[Supplied records]
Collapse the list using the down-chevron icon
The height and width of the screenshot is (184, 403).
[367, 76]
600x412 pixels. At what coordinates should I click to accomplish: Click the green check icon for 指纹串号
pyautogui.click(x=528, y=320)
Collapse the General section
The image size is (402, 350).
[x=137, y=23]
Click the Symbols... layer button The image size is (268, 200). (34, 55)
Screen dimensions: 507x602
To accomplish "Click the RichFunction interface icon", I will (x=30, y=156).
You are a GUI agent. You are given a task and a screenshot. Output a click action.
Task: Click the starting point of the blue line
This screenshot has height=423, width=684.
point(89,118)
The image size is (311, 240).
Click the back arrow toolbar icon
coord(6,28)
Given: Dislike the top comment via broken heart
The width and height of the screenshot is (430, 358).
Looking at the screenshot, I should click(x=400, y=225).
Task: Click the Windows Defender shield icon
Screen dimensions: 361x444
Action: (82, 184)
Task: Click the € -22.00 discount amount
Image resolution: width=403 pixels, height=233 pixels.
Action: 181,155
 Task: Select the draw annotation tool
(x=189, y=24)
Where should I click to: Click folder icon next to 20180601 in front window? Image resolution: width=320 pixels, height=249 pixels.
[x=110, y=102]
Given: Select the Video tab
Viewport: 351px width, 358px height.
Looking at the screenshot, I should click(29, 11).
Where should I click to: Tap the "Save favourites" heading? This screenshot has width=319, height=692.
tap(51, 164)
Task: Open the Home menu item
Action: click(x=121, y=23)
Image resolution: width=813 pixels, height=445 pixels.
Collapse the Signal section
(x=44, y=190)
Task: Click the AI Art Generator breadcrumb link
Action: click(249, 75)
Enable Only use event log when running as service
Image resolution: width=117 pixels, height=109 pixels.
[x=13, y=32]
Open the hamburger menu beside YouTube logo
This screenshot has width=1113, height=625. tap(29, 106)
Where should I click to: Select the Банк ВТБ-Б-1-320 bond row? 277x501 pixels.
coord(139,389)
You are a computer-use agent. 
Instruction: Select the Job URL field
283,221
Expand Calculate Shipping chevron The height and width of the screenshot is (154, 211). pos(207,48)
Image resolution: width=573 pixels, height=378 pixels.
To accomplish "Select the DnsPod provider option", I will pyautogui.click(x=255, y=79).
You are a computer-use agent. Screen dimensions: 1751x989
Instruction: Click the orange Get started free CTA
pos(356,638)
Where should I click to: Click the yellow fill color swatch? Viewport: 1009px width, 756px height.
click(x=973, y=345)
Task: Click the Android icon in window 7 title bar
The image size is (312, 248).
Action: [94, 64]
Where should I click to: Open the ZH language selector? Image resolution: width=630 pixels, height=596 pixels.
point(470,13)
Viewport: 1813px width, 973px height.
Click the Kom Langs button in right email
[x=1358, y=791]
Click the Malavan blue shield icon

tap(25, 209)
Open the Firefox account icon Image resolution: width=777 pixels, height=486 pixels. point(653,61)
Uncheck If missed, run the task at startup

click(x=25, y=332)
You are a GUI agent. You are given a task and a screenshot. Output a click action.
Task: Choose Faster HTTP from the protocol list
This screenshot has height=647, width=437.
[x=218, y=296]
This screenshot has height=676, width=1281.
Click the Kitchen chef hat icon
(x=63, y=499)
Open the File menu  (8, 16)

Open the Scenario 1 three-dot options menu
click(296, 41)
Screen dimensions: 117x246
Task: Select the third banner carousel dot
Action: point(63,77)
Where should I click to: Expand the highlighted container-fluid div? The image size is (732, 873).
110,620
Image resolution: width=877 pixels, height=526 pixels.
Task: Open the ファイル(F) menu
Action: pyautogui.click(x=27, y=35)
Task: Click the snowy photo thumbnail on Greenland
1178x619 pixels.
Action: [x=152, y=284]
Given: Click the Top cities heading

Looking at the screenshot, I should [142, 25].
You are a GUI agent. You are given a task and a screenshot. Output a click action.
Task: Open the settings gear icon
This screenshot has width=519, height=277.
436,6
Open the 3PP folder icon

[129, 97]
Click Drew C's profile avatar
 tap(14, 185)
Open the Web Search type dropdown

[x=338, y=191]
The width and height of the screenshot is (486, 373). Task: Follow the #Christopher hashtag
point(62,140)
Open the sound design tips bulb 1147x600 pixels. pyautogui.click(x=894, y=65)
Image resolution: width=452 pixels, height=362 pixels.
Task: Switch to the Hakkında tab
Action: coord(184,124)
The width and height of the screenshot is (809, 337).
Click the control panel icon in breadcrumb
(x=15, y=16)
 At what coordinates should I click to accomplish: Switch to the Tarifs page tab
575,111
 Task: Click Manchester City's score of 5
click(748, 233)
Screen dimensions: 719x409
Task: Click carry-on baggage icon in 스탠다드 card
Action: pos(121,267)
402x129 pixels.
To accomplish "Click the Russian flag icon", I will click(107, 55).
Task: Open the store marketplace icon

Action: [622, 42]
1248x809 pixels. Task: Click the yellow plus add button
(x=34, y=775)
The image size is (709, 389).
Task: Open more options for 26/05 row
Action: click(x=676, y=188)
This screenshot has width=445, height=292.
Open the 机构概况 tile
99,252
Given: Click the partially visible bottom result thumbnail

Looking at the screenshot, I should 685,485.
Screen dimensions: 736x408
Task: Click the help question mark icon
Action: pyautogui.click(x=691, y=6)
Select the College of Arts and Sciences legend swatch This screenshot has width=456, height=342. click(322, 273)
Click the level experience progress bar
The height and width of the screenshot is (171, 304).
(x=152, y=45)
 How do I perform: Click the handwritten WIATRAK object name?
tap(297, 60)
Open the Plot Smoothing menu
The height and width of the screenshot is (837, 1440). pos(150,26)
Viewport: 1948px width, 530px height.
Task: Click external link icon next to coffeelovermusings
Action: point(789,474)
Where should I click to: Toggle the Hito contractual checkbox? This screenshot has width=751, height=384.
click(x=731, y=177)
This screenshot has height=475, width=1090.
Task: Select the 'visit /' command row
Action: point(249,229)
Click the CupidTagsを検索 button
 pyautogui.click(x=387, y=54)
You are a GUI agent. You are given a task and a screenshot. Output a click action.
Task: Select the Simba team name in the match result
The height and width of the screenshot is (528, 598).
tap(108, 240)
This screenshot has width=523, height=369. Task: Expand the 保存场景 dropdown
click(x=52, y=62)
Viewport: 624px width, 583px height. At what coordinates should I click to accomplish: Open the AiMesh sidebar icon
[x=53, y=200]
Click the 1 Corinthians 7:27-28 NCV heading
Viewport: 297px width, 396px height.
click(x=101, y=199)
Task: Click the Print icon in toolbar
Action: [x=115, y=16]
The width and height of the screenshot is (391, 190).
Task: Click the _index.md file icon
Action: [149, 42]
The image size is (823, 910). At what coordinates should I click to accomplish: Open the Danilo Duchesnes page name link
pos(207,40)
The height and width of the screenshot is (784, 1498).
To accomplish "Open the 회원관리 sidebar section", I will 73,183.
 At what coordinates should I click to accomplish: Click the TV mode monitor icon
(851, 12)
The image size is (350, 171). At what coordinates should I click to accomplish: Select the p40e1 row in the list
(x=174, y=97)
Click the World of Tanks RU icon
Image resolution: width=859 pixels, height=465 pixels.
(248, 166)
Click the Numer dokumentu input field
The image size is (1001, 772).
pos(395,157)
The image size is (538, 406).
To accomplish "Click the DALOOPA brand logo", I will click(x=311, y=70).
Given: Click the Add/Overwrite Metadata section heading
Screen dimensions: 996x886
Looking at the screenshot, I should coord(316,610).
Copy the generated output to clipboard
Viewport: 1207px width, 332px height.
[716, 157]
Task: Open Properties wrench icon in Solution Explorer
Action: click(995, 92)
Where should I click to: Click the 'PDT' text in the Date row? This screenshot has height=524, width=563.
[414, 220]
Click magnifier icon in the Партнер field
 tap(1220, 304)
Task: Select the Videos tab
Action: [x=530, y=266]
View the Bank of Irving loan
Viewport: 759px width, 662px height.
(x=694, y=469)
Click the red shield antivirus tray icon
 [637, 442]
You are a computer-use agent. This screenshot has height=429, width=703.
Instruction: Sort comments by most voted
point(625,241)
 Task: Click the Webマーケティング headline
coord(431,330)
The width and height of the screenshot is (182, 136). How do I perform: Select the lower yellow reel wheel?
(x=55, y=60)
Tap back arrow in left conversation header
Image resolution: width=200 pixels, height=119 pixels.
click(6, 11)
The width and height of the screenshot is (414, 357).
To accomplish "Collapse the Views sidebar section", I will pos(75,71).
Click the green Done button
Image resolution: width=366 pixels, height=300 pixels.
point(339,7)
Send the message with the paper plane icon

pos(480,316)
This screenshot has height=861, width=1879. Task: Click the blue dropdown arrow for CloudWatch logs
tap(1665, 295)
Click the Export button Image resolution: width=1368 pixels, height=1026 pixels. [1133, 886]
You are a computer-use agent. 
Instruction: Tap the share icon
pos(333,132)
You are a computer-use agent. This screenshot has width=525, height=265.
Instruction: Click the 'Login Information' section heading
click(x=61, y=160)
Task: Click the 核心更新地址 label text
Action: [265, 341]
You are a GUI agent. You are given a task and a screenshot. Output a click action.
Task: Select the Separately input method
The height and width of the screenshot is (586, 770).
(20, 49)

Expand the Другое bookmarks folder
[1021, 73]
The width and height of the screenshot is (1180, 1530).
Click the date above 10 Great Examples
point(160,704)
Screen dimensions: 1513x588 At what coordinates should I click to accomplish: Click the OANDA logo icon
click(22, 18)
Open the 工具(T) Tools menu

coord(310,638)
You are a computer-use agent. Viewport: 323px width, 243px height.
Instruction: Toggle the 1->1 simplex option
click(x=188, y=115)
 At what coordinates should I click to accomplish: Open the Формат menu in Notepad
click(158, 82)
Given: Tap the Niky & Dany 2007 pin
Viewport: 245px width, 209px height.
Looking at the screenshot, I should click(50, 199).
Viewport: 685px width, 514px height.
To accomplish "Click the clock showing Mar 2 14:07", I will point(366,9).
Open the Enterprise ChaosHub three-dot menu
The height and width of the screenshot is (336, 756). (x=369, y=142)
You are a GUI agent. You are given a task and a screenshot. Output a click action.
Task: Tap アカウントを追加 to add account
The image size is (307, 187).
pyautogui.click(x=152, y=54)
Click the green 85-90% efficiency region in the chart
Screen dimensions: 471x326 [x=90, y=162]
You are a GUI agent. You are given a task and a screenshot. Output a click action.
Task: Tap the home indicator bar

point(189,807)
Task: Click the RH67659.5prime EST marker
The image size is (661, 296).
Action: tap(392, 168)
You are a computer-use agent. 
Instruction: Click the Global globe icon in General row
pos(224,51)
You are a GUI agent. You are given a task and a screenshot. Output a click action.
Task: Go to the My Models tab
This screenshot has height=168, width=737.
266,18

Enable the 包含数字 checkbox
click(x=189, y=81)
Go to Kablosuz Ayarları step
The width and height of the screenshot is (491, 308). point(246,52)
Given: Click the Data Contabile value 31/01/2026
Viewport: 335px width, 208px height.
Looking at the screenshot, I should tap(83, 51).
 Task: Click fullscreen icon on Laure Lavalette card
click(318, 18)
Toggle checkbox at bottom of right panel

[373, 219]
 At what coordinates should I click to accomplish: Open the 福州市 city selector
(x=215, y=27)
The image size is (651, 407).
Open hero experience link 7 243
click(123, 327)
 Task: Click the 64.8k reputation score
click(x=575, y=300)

[What you need to do] For each line of the material that contains "account", return a copy.

[Exercise answer]
Open the Firefox account icon Image resolution: width=777 pixels, height=486 pixels. point(653,61)
Task: Tap アカウントを追加 to add account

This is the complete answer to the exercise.